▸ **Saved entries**
==========

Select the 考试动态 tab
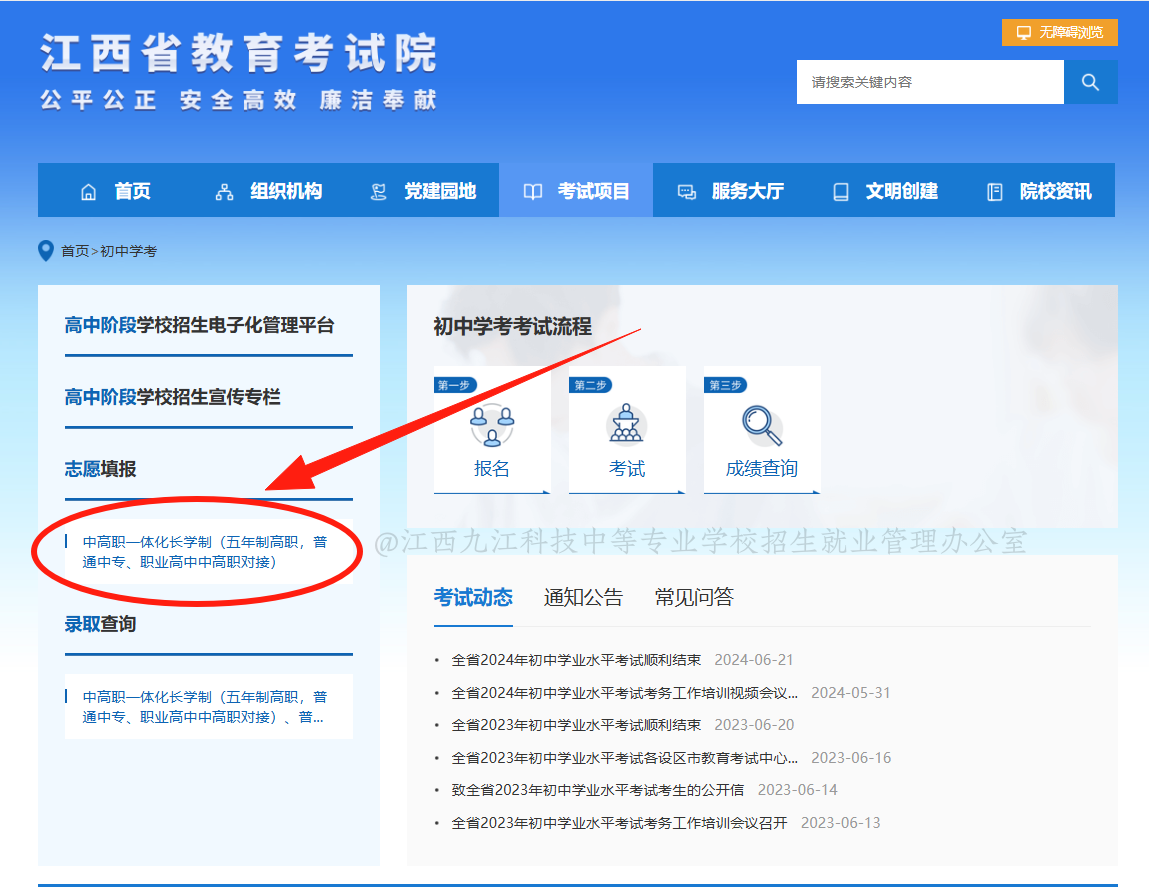1149x887 pixels. click(473, 598)
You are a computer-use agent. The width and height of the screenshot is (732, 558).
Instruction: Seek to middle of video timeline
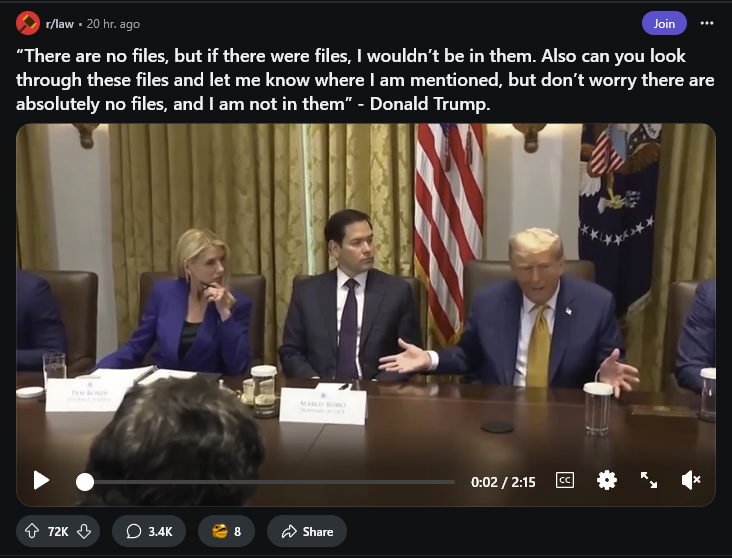coord(266,482)
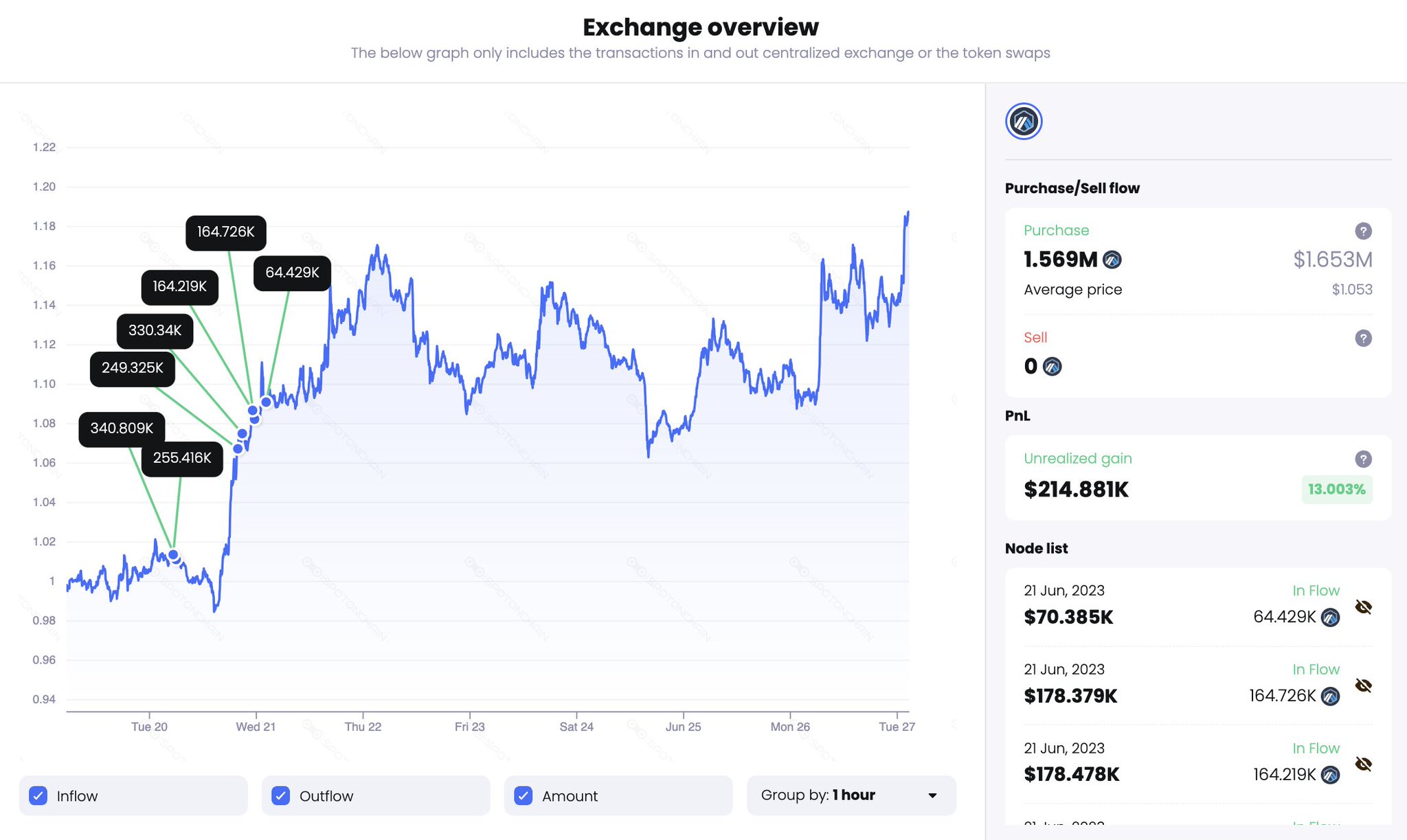Screen dimensions: 1407x840
Task: Open the Group by 1 hour dropdown
Action: click(x=851, y=795)
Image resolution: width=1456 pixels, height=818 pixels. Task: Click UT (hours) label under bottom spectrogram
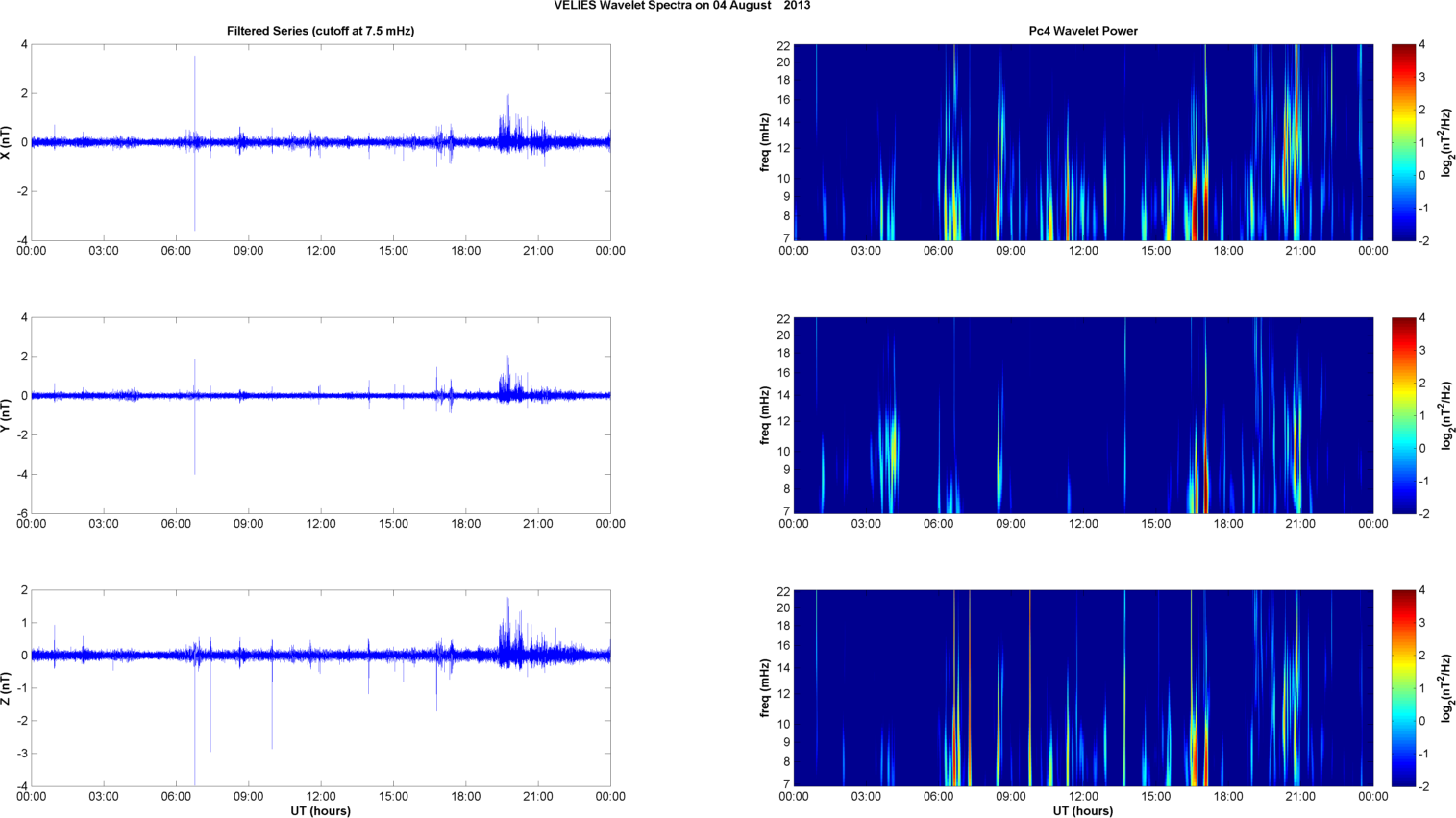pyautogui.click(x=1083, y=810)
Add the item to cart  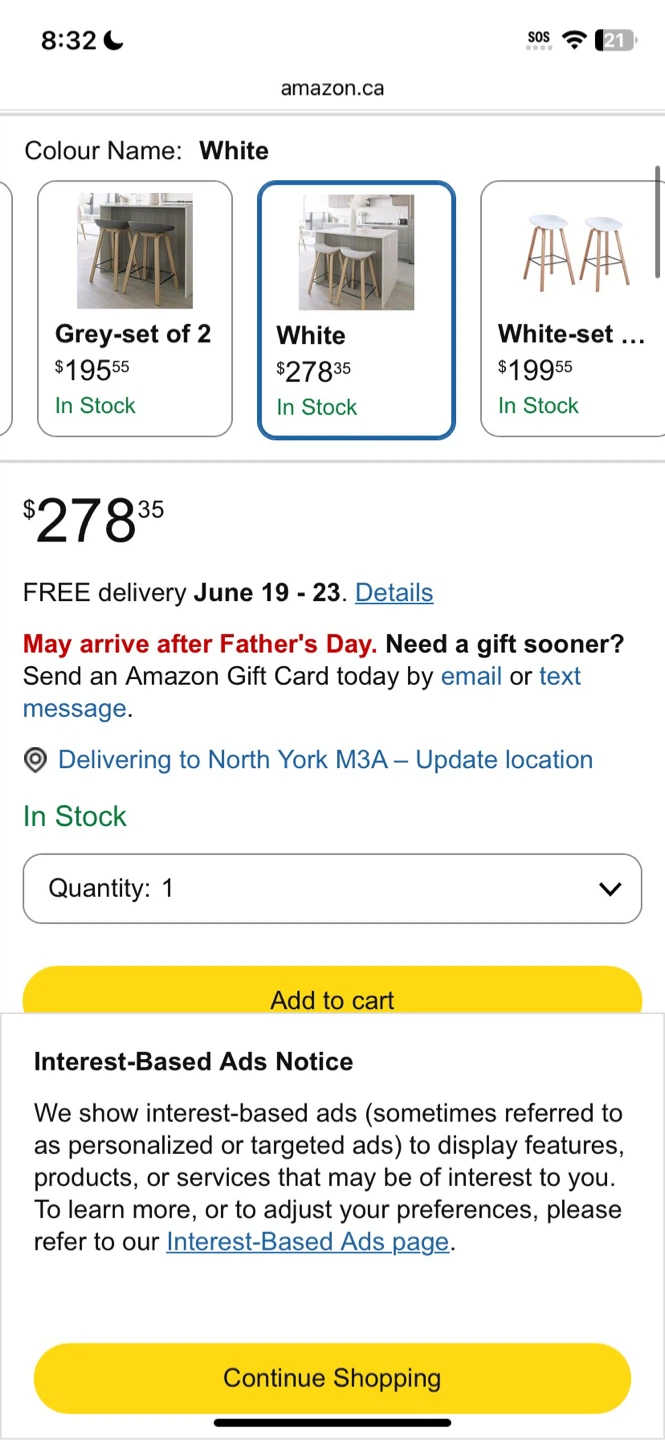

==========

▸ **ASSIGNED TASK**
The copy must start at the line containing "You are a computer-use" and end at the last line of the records, matching each line exactly and holding no pictures.

▸ **EXERCISE OUTPUT**
You are a computer-use agent. The width and height of the screenshot is (732, 558).
Instruction: Seek to middle of video timeline
coord(266,482)
Screen dimensions: 1407x840
Task: Open the Group by 1 hour dropdown
Action: click(x=851, y=795)
Image resolution: width=1456 pixels, height=818 pixels. Task: Click UT (hours) label under bottom spectrogram
pyautogui.click(x=1083, y=810)
Add the item to cart  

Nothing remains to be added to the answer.